Honda Performance Development (HPD) President Art St. Cyr issued a statement late Thursday afternoon about Alonso’s reported upcoming test:

“Fernando Alonso is one of the premier racing drivers of this generation, and we very much enjoyed working with him at the 2017 Indianapolis 500.

“He has shown that he can be very competitive right off the bat, and it would be great for IndyCar if he were to decide to drive here full-time after his F1 career. Having Alonso as a driver would be an obvious benefit for any team or manufacturer.”

However, St. Cyr’s statement also included a reference to Honda potentially not being able to field a new engine for Alonso in the IndyCar series in 2019.

“Our engine lease agreements are made between HPD and specific teams,” St. Cyr’s statement said. “Several of our current IndyCar Series teams already have agreements in place with HPD for the 2019 season, and we have been operating near maximum capacity all year long to properly provide powerful, reliable engines for all of our teams.

“We have had discussions with several current and potential teams for 2019, and those discussions are ongoing.”
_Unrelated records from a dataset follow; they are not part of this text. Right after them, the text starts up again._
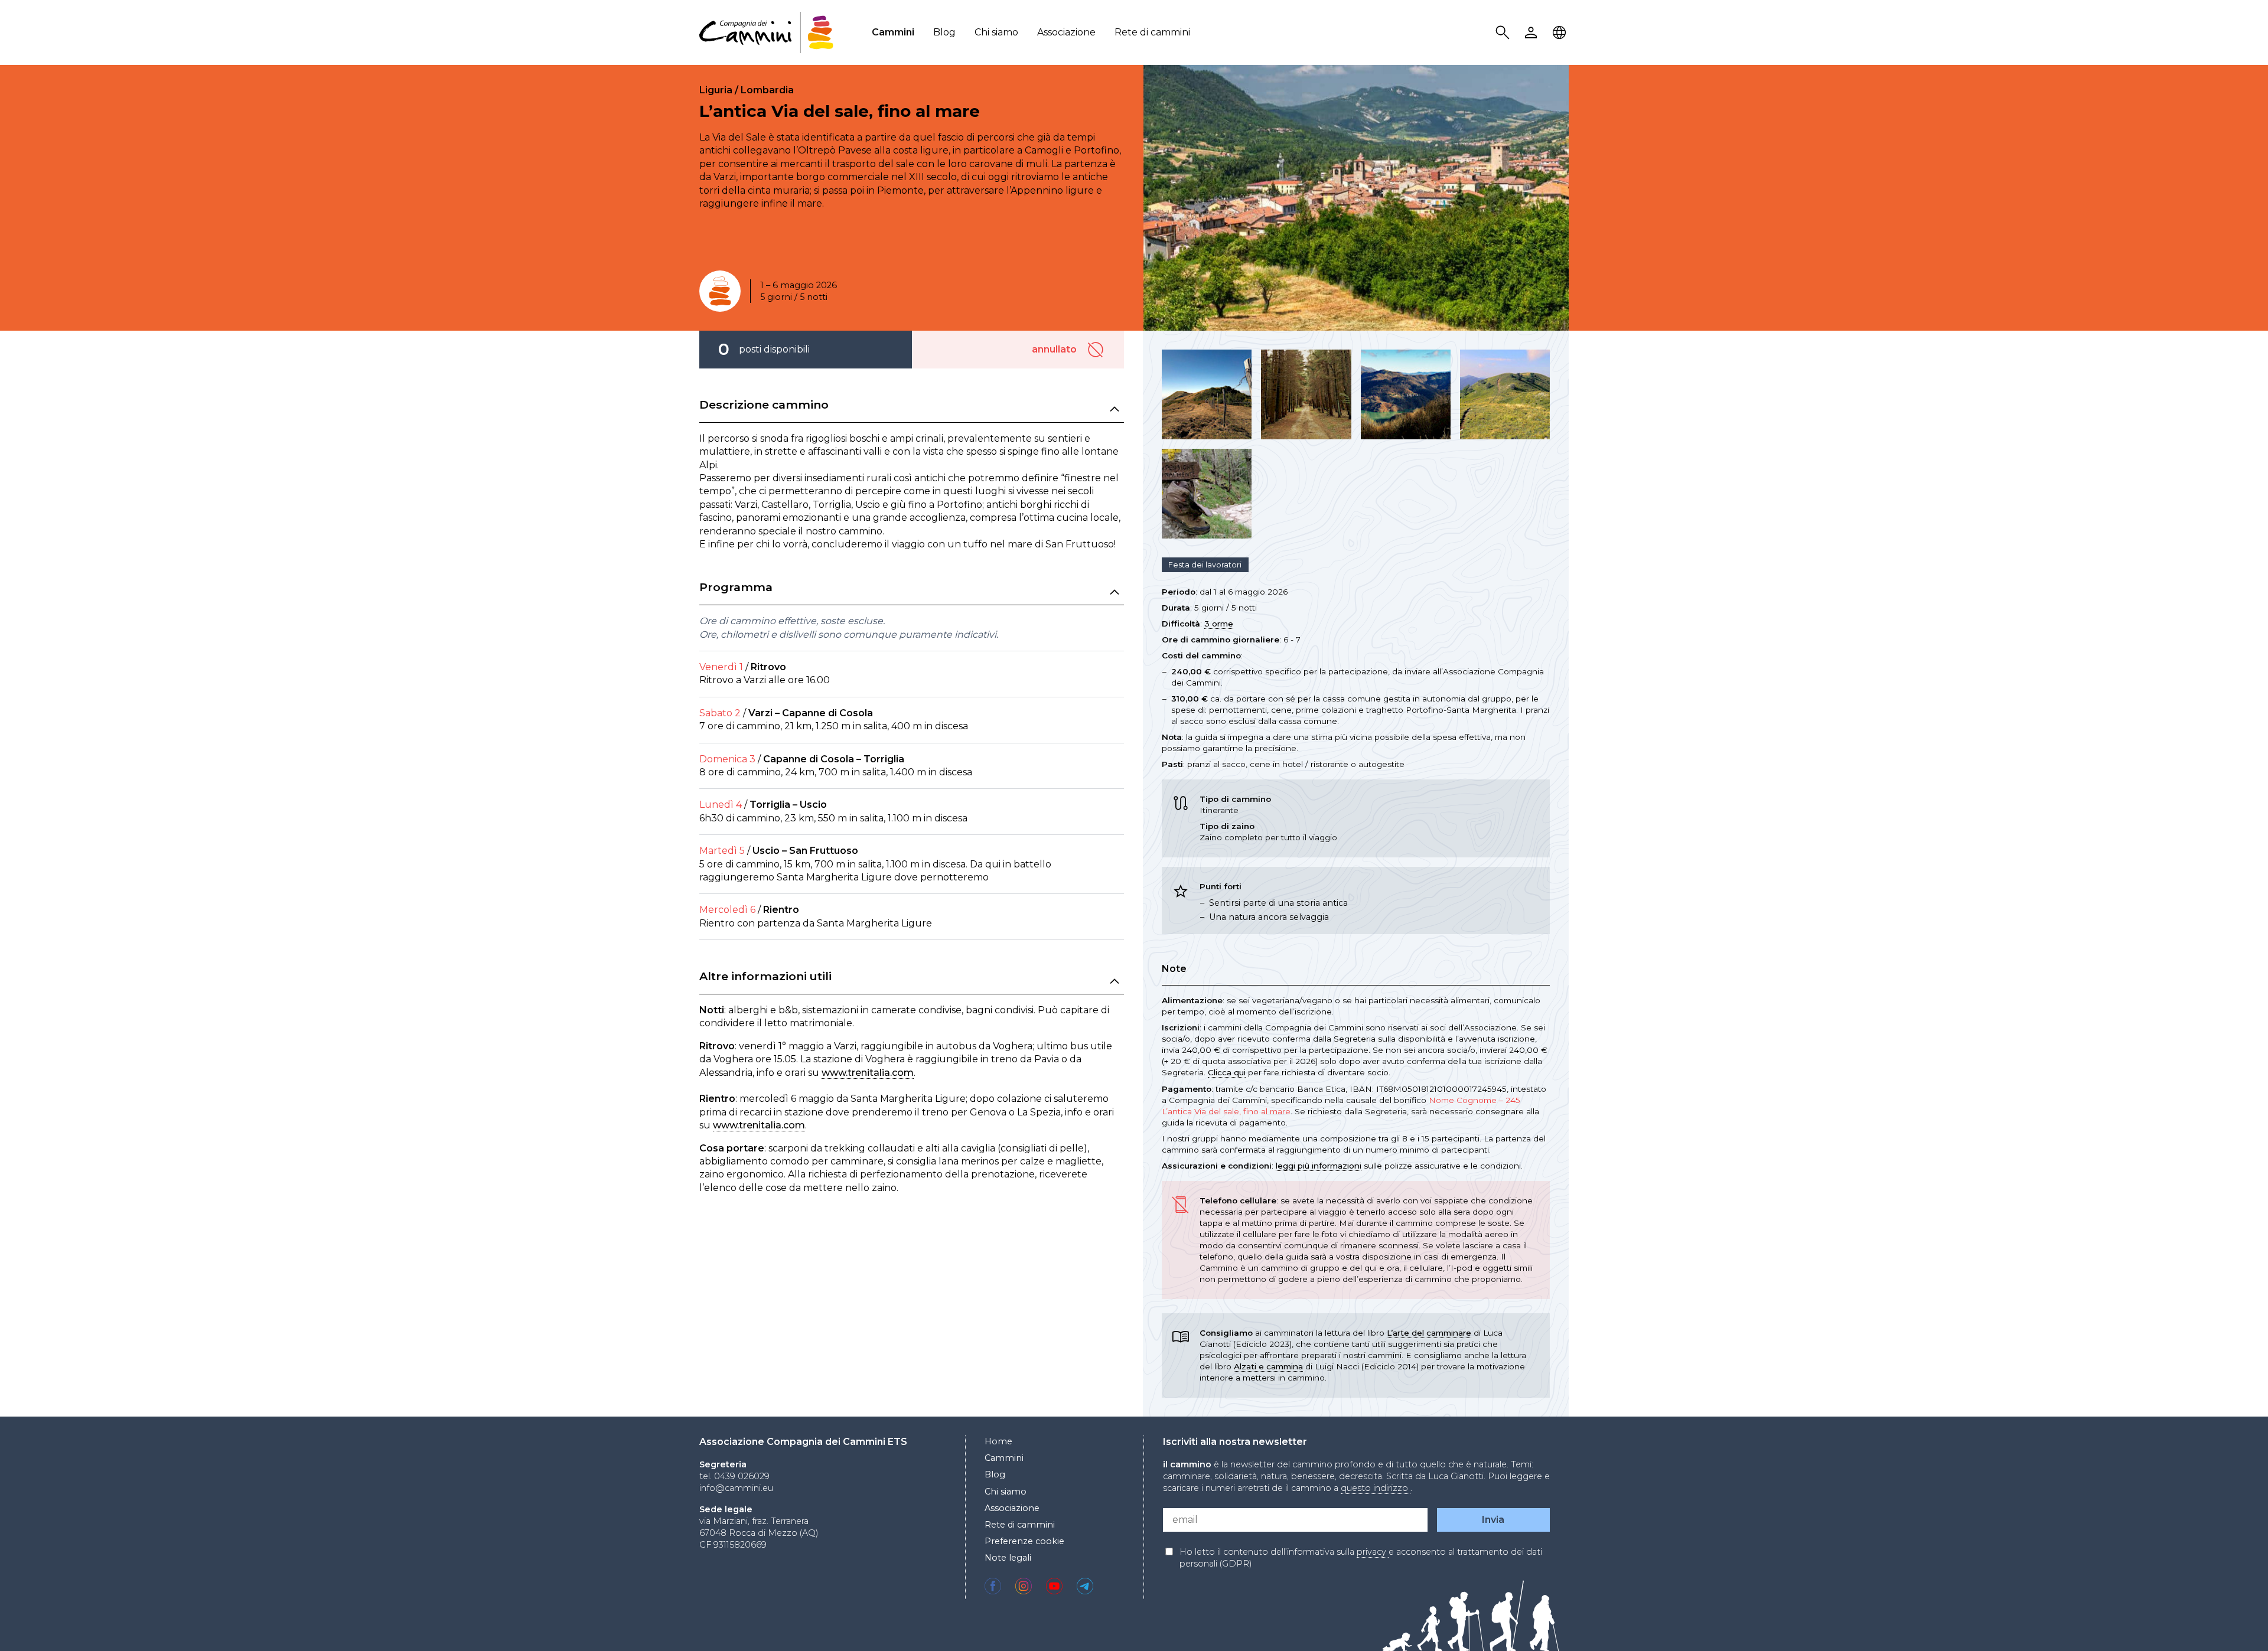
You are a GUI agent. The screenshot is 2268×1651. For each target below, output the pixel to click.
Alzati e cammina (1268, 1366)
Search (1504, 32)
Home (998, 1441)
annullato (1097, 349)
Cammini (893, 32)
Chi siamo (996, 32)
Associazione (1066, 32)
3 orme (1218, 623)
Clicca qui (1227, 1072)
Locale (1561, 32)
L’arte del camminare (1429, 1332)
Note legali (1008, 1557)
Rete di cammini (1152, 32)
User (1532, 32)
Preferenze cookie (1024, 1541)
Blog (944, 32)
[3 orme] (720, 291)
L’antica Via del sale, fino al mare (839, 111)
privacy (1373, 1551)
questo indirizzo (1375, 1488)
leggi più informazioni (1318, 1165)
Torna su (2229, 1620)
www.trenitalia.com (868, 1072)
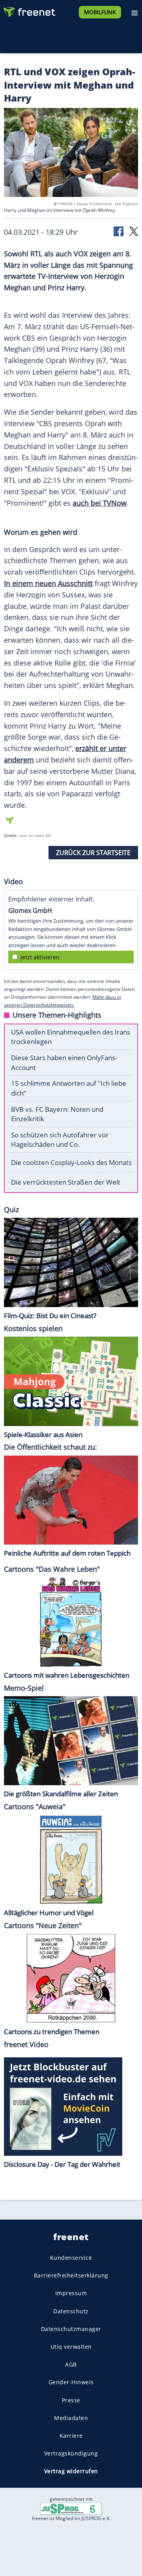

Rumors of Alonso potentially racing for a hybrid operation that would include Andretti Autosport, McLaren and Harding Racing have been picking up speed. But there’s one potential major hurdle: Harding’s Dallara’s are powered by Chevrolet engines.

Alonso announced earlier this week that he’d be retiring from Formula One at season’s end, saying he’s looking forward to new adventures.

Because of his loyalty to McLaren, it’s increasingly looking as if Alonso comes to IndyCar, McLaren will have some involvement – although perhaps not as much as it potentially could do if it went all-in with a full-time effort immediately in 2019.

There is no word whether Chevrolet or Harding Racing could potentially be on hand at the Sept. 5 test at BMP, even in just an observation role.

Since being part of the winning team at the 24 Hours of Le Mans in June, Alonso’s desire to become only the second driver to win motorsport’s triple crown – the Monaco Grand Prix, Le Mans and the Indianapolis 500 – has increased exponentially.

He’s already won the first two; just a Indy 500 triumph remains on his bucket list.

The late Graham Hill is the only driver to have accomplished the triple crown feat to date.

Alonso, who turned 37 on July 29, has made just one prior IndyCar start, in the 2017 Indianapolis 500. He led 27 laps of the 200-lap event and appeared to have a car strong enough to win before it suffered engine failure with 21 laps remaining.

Instead of what likely could have been a top-five finish, if not a win, Alonso’s first foray into IndyCar racing ended disappointingly with a 24th-place finish.

In addition to being courted by IndyCar, NASCAR has also jumped into the Alonso sweepstakes, saying he’d be welcome to race in the 2019 Daytona 500.